We passed and were passed by adult hikers, runners and dog walkers but no other child. Where were they all? After a snack, we ran down and took a side trail to Little Glassy. We didn’t realize that Little Glassy didn’t have a view. We blew right past it and we were back at the Sandburg home and visitor center.

That’s where most of the visitors had congregated. The children and their adults were listening to music, played with toys at the bookstore and generally hung around. Why weren’t they on the trail?

2141130CARLgoats 006A
At the goat paddock

We wandered to the goat barn and fields. Lots of children were petting goats and playing tag. There were plenty of children in the national parks, but they could have been on a farm.

Mrs. Sandburg was a goat breeder and the park still maintains a few goats for the historic feel of the place.

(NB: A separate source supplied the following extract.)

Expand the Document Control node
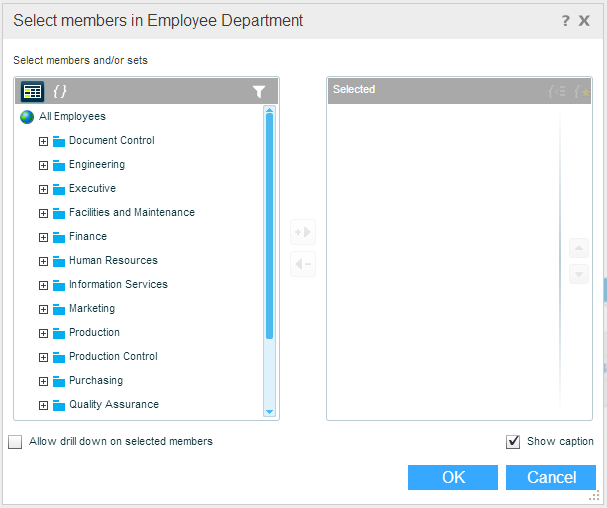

On Sunday, our son and family all headed back on the road and Lenny and I went on the half-day Carolina Mountain Club hike in Pisgah National Forest.

Caney Creek Falls
Caney Bottom Falls

Five-year old Cameron and his dad, Jacob, came along for this five-mile hike. Cameron had his arm in a sling, but he was very happy to skip along with twenty other adults. Jacob has been taking Cameron on CMC hikes for years. We all remembered when Jacob carried Cameron in a backpack. Now he was on the trail with a bunch of adults.

So the moral of the story is:

Children will be in the woods if adults are willing to take them.